Comparing the correlation distribution of \(R_\mathrm {vv}\) at \(\tau =0\) with the correlations at a time shift of \(\tau =\pm \,0.1\,\mathrm{ms}\), a similar shape is found, but shifted in the flow direction. This shift can be related to the mean displacement of coherent structures within the time difference \(\tau\), allowing for the estimation of the mean convection velocity. Figure 14 shows the convection velocity \(u_\mathrm {c}\) for various positions above and downstream of the model determined in this way. In the figure, it can be seen that the convection velocity increases as the reference point is placed further downstream. Furthermore, it is noticeable that \(u_\mathrm {c}\) becomes larger with greater vertical distance to the model. However, the values for \(u_\mathrm {c}\) in the region downstream of the model fall on each other for all vertical positions. The increasing convection velocity is due to the increasing size of the out-flowing vortices. As they fill more and more space, they must also move faster. The different velocities at the different heights are certainly related to the fact that the detached shear layer lies at different heights depending on the phase and is developed to different degrees.

Fig. 14
figure 14

Convection velocity of coherent flow structures estimated from the displacement of the highest peak in the two-point correlations of the vertical velocity component \(R_\mathrm {vv}\) with positive and negative time shift \(\tau\)

The convection velocities determined for the coherent flow structures are ranging from \(u_\mathrm {c}= 50\) to \(140\,\mathrm{m/s}\) for the region above the airfoil. This is in agreement with the findings of Simpson (1989) who stated that the convective velocity in a separated shear layer reaches approximately \(0.6\cdot u_\infty\). However, the determined convection velocities are significantly higher than the velocity of downstream propagating waves determined by Hartmann et al. (2013). Such propagating waves could not be detected from the present data set. Thus, feedback by means of acoustic waves along the upper surface of the wing, as suggested in Lee’s model, cannot be verified with the present results, but neither can it be disproved.

4 Conclusions

The transonic flow over an OAT15A airfoil model with a torsional degree of freedom was investigated by means of high repetition rate PIV measurements. At buffet flow conditions, a strongly periodic change of the angle of attack and the shock position are observed, as seen from the spectra in Fig. 4. The frequency of the model motion of 115 Hz was slightly larger than both the structural natural frequency determined before the tests without flow as well as the buffet frequency of the rigid model at similar flow conditions.

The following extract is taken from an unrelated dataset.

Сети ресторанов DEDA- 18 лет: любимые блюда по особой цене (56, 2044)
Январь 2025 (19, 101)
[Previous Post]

It was shown that during the buffet cycle, the flow strongly varies regarding the shape and location of the compression shock as well as the state of the boundary layer downstream of the shock. For the investigated test case, the rotational degree of freedom significantly enhances the dynamics of the flow field compared to a model with zero degree of freedom. The analysis also showed significant changes of the velocity deficit in the wake during the buffet cycle, from which strong changes in drag and lift can also be concluded. It is the nonlinear relation between angle of attack and drag, and thus with lift and pitch moment, that limits the oscillation amplitude of the airfoil model and prevents its destruction.